On May 4, The Depot will host the 5th Annual Derby in that new event space — also known as Rick House. Tickets to the event, which are $35 and must be purchased in advance (get them here), include unlimited mimosas, Ranch Hand American Ale, mint juleps, hot brown sandwiches, and more. Fellow Fourth Street neighbor Nevada Sunset Winery will offer a private tasting of some of its wines at the event, says Brandon Wright, The Depot’s co-founder, brewmaster, and distiller.

Attendees will be able to watch the “most exciting three minutes in sports,” as Wright calls it, thanks to 16-foot video projection on one of the interior walls. For the other four hours and 57 minutes of the event, participants can peruse wares from local vendors, such as the Biggest Little Fashion Truck.
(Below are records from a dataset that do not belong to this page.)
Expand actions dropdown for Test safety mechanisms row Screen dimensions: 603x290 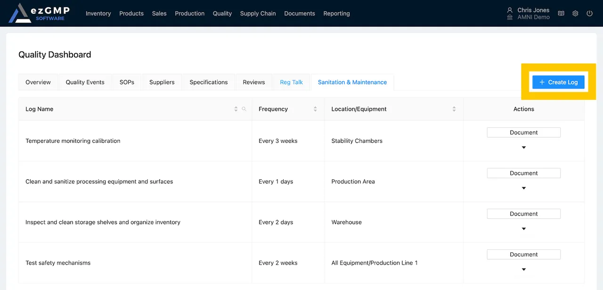click(x=523, y=269)
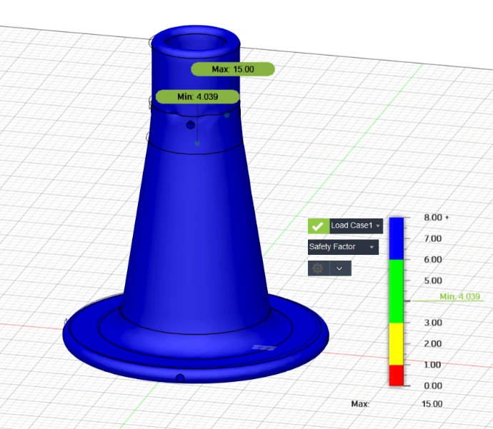Screen dimensions: 493x429
Task: Click the min probe point on the model
Action: (197, 143)
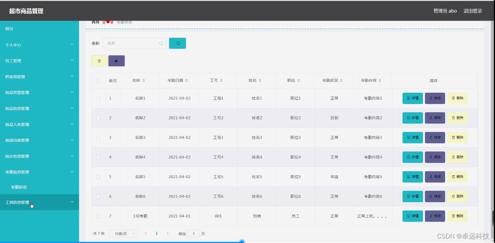The width and height of the screenshot is (495, 243).
Task: Click the teal search magnifier button
Action: [x=177, y=43]
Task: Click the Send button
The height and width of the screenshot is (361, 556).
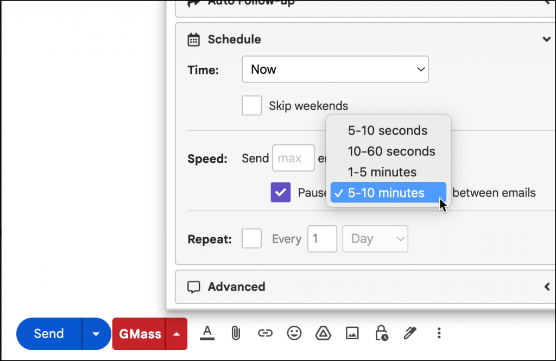Action: tap(48, 333)
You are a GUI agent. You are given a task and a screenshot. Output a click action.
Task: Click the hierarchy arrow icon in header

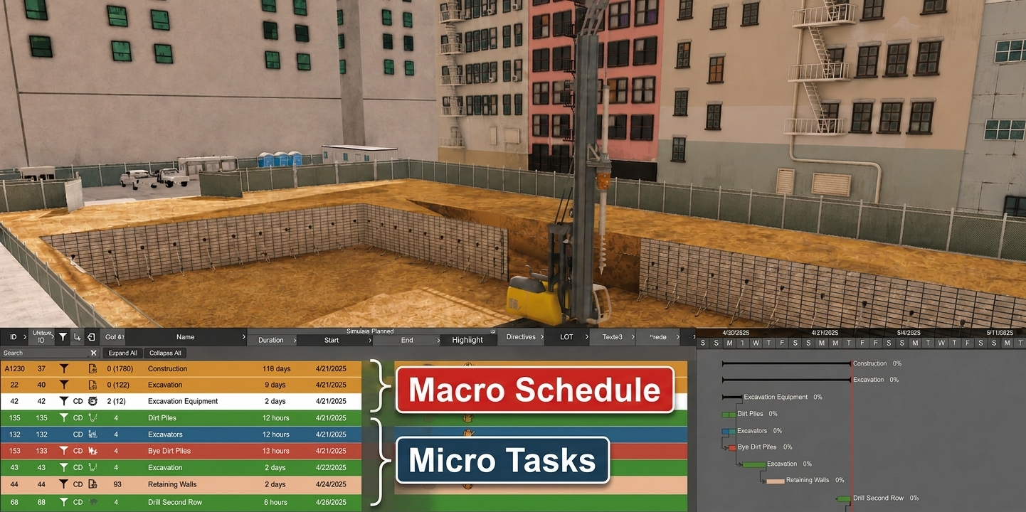[78, 337]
Derby wear is encouraged, so, sport that seersucker. In need of a hat? Wright suggests participating in a Derby Day hat making class The Nest will host on May 1 in preparation for the event.
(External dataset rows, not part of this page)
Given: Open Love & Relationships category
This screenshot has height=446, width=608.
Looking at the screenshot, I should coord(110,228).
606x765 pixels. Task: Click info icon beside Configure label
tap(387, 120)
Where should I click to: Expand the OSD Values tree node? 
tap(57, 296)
“It’s a good day to get out, enjoy the weather, and watch the race, and it’s a great excuse to day drink,” Wright says, adding, “But please, drink responsibly.”

The Depot has other events on tap for the year, including a new block party called Art On 4th that will take place during Artown on July 18. Presented by the Brewery District, of which The Depot is a part, the event will include a walking tour, live art, beer, food, music, and more. The Depot will be serving ballpark fare before the Reno Aces play the El Paso Chihuahuas at nearby Greater Nevada Field that night.

“Come have a dog and eat a beer with us and check out our longstanding neighbors or one of our cool new friends on the block,” Wright says.

As we move into fall and winter, The Depot also has plans for an Oktoberfest event and, of course, its annual New Year’s Eve affair.
“We like to party,” Wright says. “That’s why we’re in this business. We enjoy throwing these big events, and they’re just as much fun for us as they are for everybody else.”

Space to socialize
The Depot’s new event space — located to the west of its flagship, historic, three-story brick building — opened in December. It houses slumbering, 23-gallon barrels of whiskey and can accommodate about 200 revelers, yogis, or corporate warriors.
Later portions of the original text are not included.